Sábado Compras
Desde las 11 de la mañana hasta este instante, he comprado:
-1 tableta de turrón de chocolate Hacendado
-2 latas de anchoas Ortiz
-1 bote de alcachofas El Cidacos
-1 bote de espárragos verdes (no recuerdo la marca)
-3 botellas de vino tinto Protos
-Viaje contra Espacio. Juan Goytisolo y W.G. Sebald, (Jorge
Carrión)
-El Fondo del Cielo, (Rodrigo Fresán)
-Outsiders (no recuerdo el autor ni la editorial)
-El Ruido Eterno (Alex Ross)
-Alicia en las ciudades+Movimiento en falso+El estado de las
cosas (Win Wenders), DVD, llegó por correo
-Vinieron de dentro de...+Rabia (Cronenberg), DVD, llegó por
correo
-Del éxtasis al arrebato, un recorrido por el cine
experimental español (VVAA), DVD, llegó por correo
-Echos der burchrüken (Velasco Broca), DVD, llegó por correo.
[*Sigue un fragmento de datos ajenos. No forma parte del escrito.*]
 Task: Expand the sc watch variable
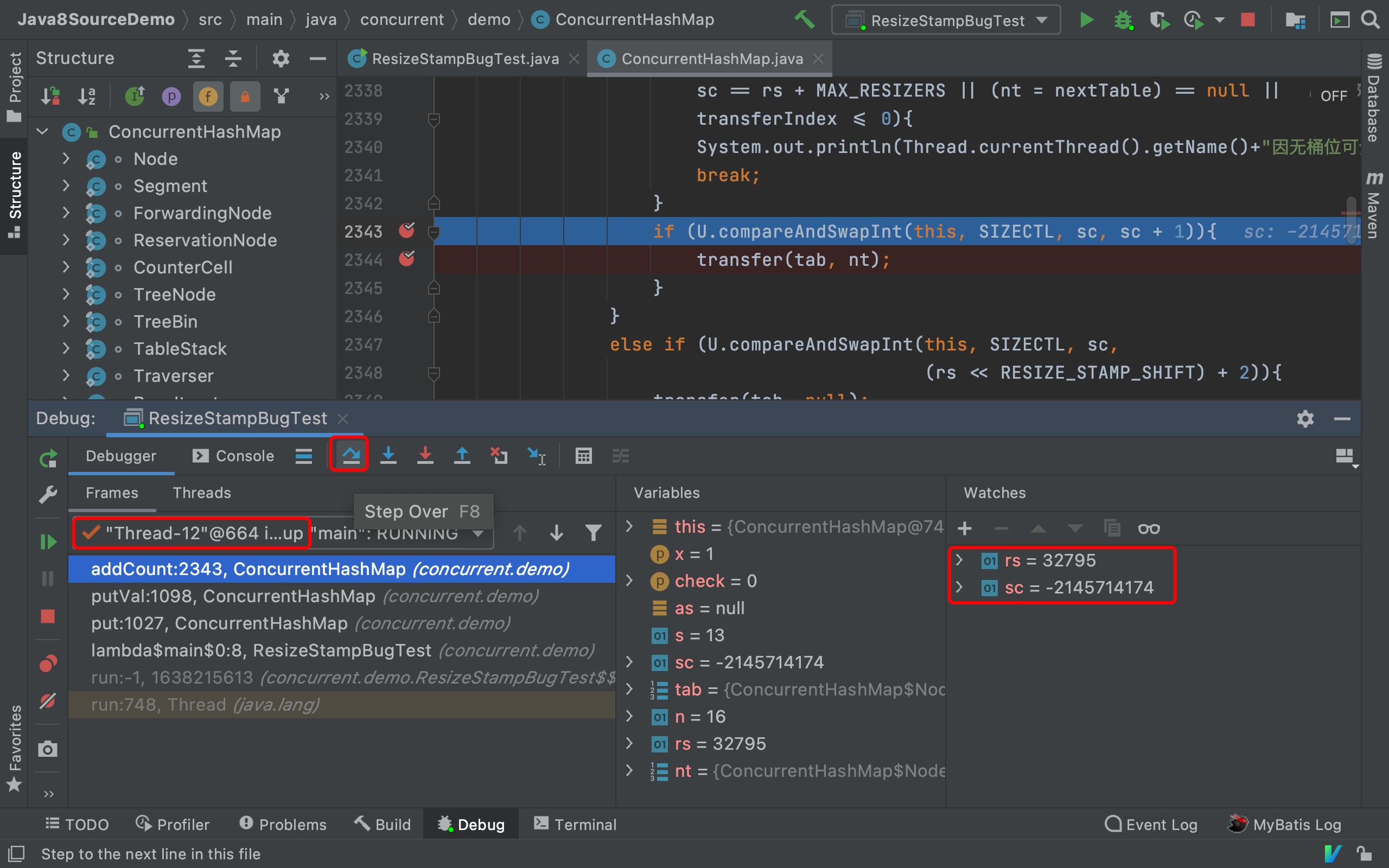[962, 587]
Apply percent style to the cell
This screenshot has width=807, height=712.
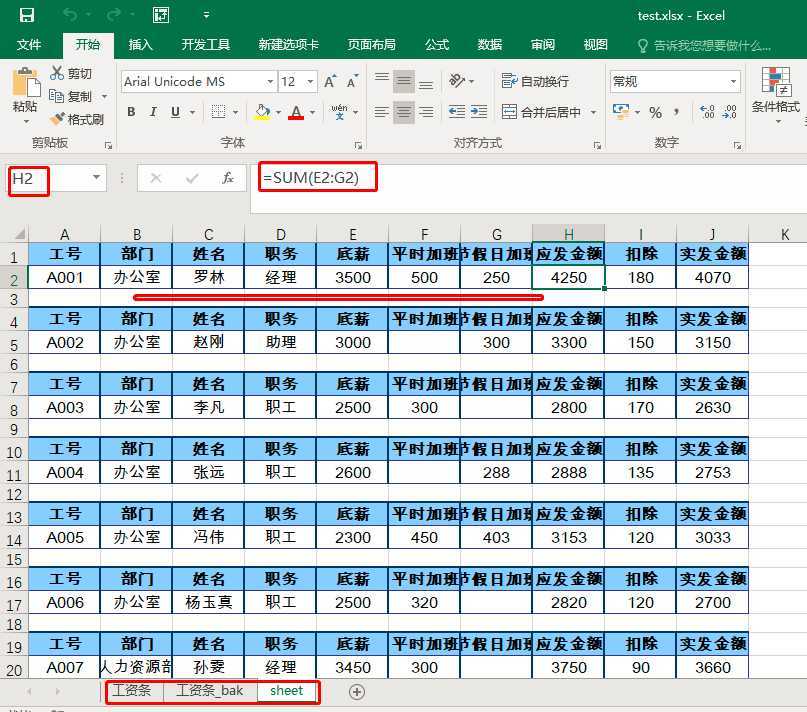coord(656,112)
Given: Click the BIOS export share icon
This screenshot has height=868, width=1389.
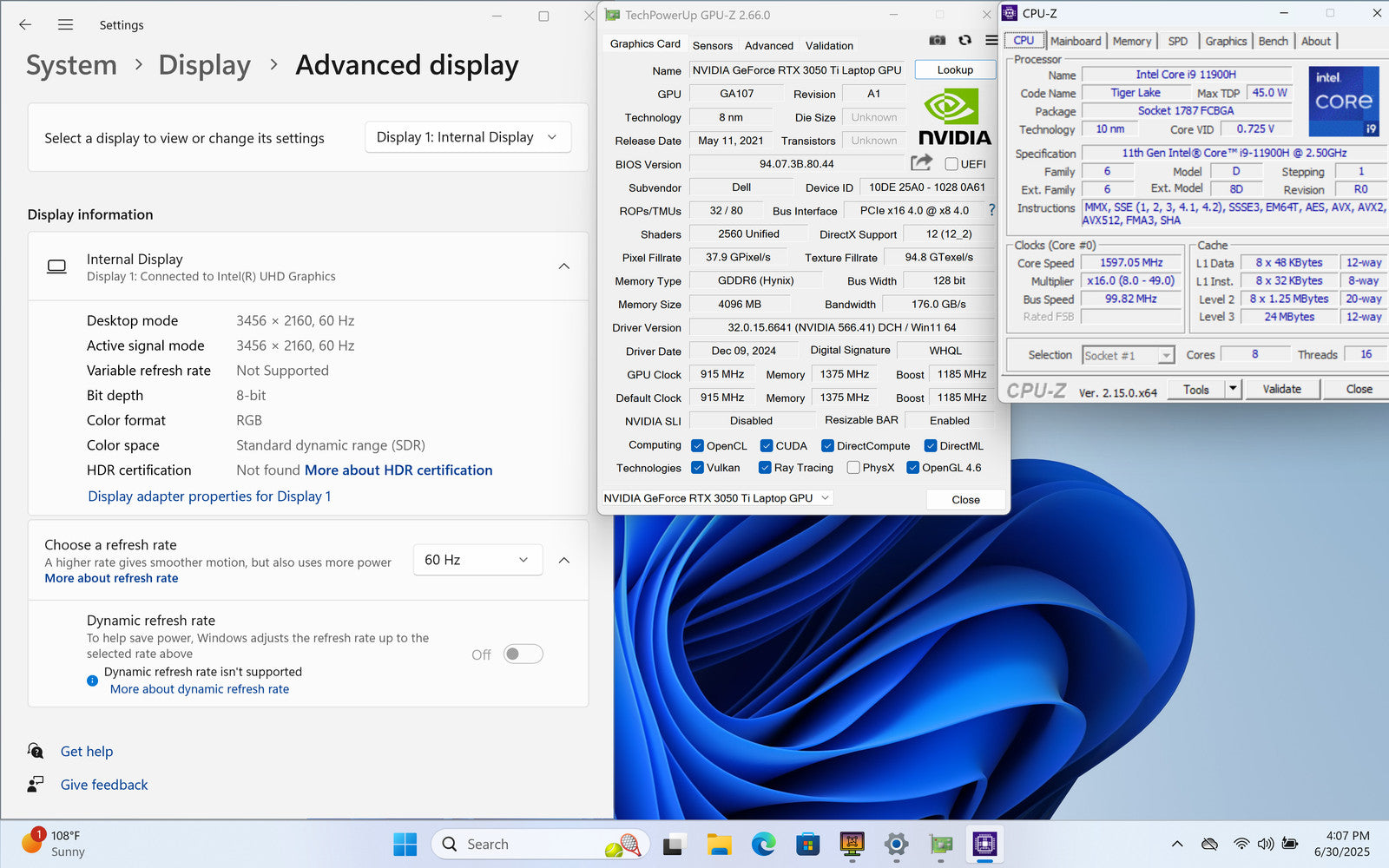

-1 paquete de Lucky Strike
-periódico El País
-periódico ABC
- John Lennon (Philip Norman)
-1 jamón serrano (5kg aprox.) para la navidad
-paquete de pasta raviolis Rana sabor trufa
-1 paquete de Corn Flakes
-1 kilo de limones
-1 pack de Coca Cola 0
-1 bufanda
y todo eso se me ha quedado en el maletero del coche, incluido lo que me llegó por correo porque tuve que ir a buscarlo a Correos. Todas esas cosas están allí, en un parking, en el maletero de un coche en un parking. Veo la tele, y cada vez que hay anuncios me acuerdo de todos esos objetos, lejos de mí, solos. Deberían estar conmigo, pero no. Debería pensarlos como algo mío, pero los pienso como objetos huérfanos, ni de la tienda ni míos, en un limbo. Ese pensamiento me ha producido algo parecido al miedo, pero que no soy capaz de definir. Los objetos son tremendos, te atrapan, no su marca ni su prestigio, hablo del objeto en sí mismo, la propia materia conformada, manufacturada; los objetos de consumo son pequeñas esculturas. Y allí tan solos y en una atmósfera tan húmeda: un coche, un maletero, objetos. Acabo de pensar en eso. De repente no sé a quién pertenecen esos objetos, aunque si alguien entrase en el parking, y abriera mi coche y robara esos objetos, me fastidiaría muchísimo, y querría que se pudriera en el infierno, porque me encantan esos objetos, pero también es cierto que ahora que estoy viendo anuncios en la tele, que una chica con cara rara anuncia colonia CH, que un coche de izquierda a derecha surca la pantalla, que un tipo habla de turrones y cavas, ahora, de repente, no siento míos esos objetos, sino que los siento de nadie, como si en ese maletero sólo se pertenecieran a sí mismos. No tengo ni iea de lo que significa la frase "pertenecerse a sí mismo", pero así es. De repente creo que nada hay más misterioso que la soledad de unos objetos (comprados, pagados y sin dueño; amontonados en un maletero).